Copy the data below word for word, leaving out the pictures.

* START RECORDS SUPPLIED *

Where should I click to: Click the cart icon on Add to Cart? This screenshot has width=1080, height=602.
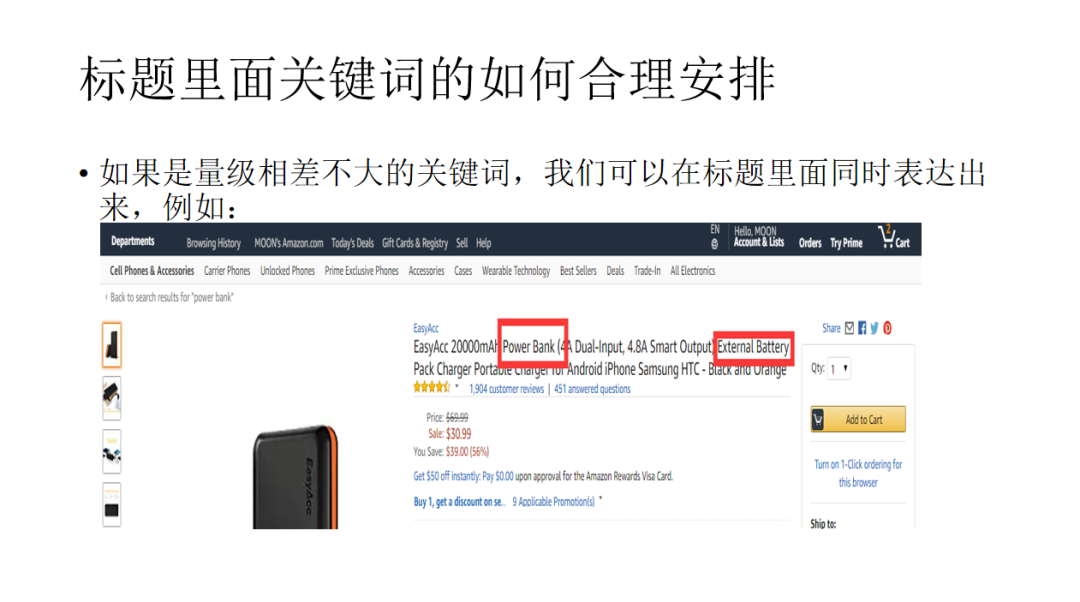(818, 419)
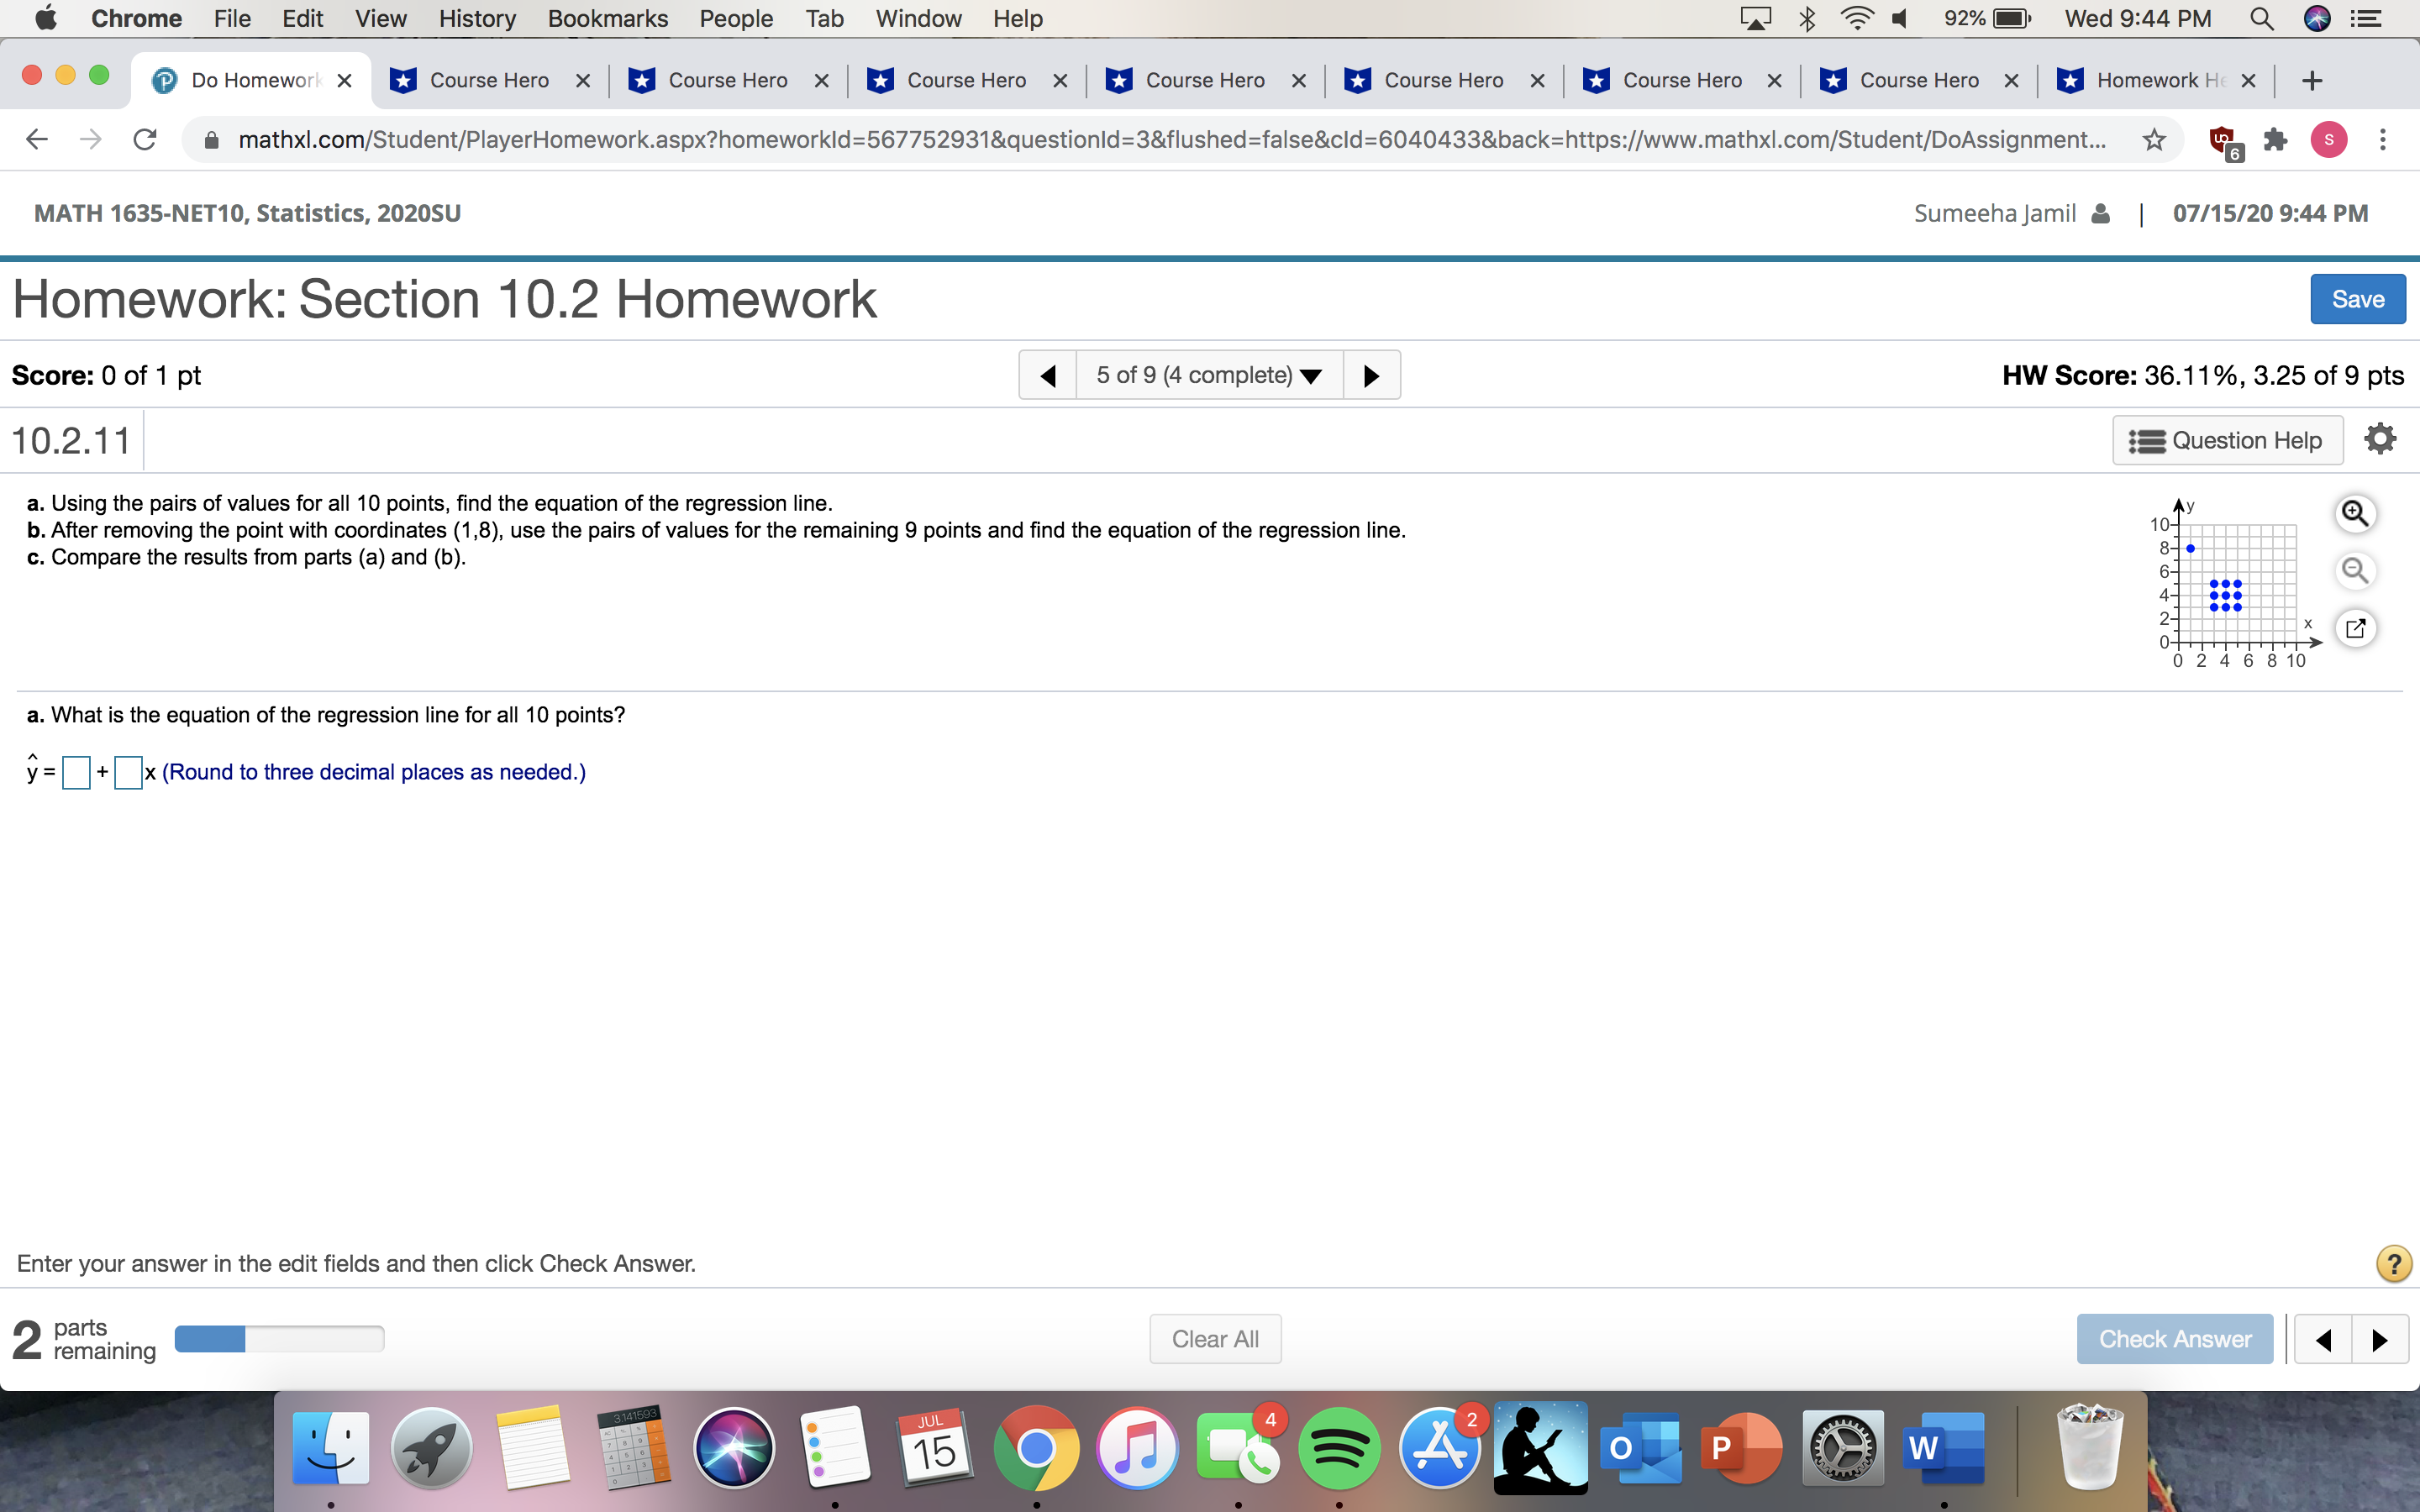This screenshot has width=2420, height=1512.
Task: Click the parts remaining progress bar
Action: coord(279,1339)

* END RECORDS SUPPLIED *

## OUTPUT OF THE TASK
Where should I click to: Click the cart icon on Add to Cart? This screenshot has width=1080, height=602.
(818, 419)
This screenshot has width=2420, height=1512.
Task: Click the parts remaining progress bar
Action: coord(279,1339)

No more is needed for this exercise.